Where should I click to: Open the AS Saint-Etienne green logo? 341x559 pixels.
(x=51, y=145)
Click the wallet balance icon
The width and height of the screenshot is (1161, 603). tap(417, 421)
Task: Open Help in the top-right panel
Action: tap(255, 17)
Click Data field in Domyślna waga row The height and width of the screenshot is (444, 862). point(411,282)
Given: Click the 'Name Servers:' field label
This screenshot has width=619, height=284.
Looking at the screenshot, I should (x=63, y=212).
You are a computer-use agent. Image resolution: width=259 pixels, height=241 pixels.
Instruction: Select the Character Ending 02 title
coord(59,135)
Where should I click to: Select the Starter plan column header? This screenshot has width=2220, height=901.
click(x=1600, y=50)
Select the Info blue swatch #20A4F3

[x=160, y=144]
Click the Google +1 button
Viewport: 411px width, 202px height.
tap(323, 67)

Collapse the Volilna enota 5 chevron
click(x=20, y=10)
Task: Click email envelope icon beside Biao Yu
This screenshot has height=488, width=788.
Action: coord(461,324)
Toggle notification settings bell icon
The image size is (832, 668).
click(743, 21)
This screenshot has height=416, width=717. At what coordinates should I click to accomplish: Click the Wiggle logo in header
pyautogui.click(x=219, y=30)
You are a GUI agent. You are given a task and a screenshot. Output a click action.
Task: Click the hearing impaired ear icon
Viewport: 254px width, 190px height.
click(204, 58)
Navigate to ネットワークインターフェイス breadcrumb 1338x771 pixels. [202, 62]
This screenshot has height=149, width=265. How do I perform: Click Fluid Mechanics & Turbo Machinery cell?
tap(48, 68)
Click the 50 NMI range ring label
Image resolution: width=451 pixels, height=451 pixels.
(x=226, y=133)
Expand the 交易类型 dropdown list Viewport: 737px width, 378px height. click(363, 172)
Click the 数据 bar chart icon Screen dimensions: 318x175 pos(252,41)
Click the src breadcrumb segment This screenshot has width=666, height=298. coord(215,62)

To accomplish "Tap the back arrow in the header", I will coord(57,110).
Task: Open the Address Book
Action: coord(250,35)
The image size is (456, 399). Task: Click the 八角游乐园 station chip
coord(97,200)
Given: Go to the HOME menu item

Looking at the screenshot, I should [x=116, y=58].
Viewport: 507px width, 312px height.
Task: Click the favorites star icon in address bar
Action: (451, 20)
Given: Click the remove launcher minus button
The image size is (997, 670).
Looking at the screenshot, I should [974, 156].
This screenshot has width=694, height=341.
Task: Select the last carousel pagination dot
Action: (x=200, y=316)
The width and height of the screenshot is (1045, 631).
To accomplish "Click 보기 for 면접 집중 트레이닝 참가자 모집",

◆ WORK INSTRUCTION ◆
The expected response is the full set of records, reproduced exactly.

◆ SOLUTION TO THIS TASK ◆
Where should I click to: Open the AS Saint-Etienne green logo? 341x559 pixels.
(x=51, y=145)
Click the wallet balance icon
The width and height of the screenshot is (1161, 603). tap(417, 421)
Task: Open Help in the top-right panel
Action: tap(255, 17)
Click Data field in Domyślna waga row The height and width of the screenshot is (444, 862). point(411,282)
Given: Click the 'Name Servers:' field label
This screenshot has width=619, height=284.
Looking at the screenshot, I should (x=63, y=212).
You are a computer-use agent. Image resolution: width=259 pixels, height=241 pixels.
Instruction: Select the Character Ending 02 title
coord(59,135)
Where should I click to: Select the Starter plan column header? This screenshot has width=2220, height=901.
click(x=1600, y=50)
Select the Info blue swatch #20A4F3

[x=160, y=144]
Click the Google +1 button
Viewport: 411px width, 202px height.
tap(323, 67)

Collapse the Volilna enota 5 chevron
click(x=20, y=10)
Task: Click email envelope icon beside Biao Yu
This screenshot has height=488, width=788.
Action: coord(461,324)
Toggle notification settings bell icon
The image size is (832, 668).
click(743, 21)
This screenshot has height=416, width=717. At what coordinates should I click to accomplish: Click the Wiggle logo in header
pyautogui.click(x=219, y=30)
You are a GUI agent. You are given a task and a screenshot. Output a click action.
Task: Click the hearing impaired ear icon
Viewport: 254px width, 190px height.
click(204, 58)
Navigate to ネットワークインターフェイス breadcrumb 1338x771 pixels. [202, 62]
This screenshot has height=149, width=265. How do I perform: Click Fluid Mechanics & Turbo Machinery cell?
tap(48, 68)
Click the 50 NMI range ring label
Image resolution: width=451 pixels, height=451 pixels.
(x=226, y=133)
Expand the 交易类型 dropdown list Viewport: 737px width, 378px height. click(363, 172)
Click the 数据 bar chart icon Screen dimensions: 318x175 pos(252,41)
Click the src breadcrumb segment This screenshot has width=666, height=298. coord(215,62)

To accomplish "Tap the back arrow in the header", I will coord(57,110).
Task: Open the Address Book
Action: coord(250,35)
The image size is (456, 399). Task: Click the 八角游乐园 station chip
coord(97,200)
Given: Go to the HOME menu item

Looking at the screenshot, I should [x=116, y=58].
Viewport: 507px width, 312px height.
Task: Click the favorites star icon in address bar
Action: (451, 20)
Given: Click the remove launcher minus button
The image size is (997, 670).
Looking at the screenshot, I should [974, 156].
This screenshot has width=694, height=341.
Task: Select the last carousel pagination dot
Action: (x=200, y=316)
The width and height of the screenshot is (1045, 631).
To accomplish "Click 보기 for 면접 집중 트레이닝 참가자 모집",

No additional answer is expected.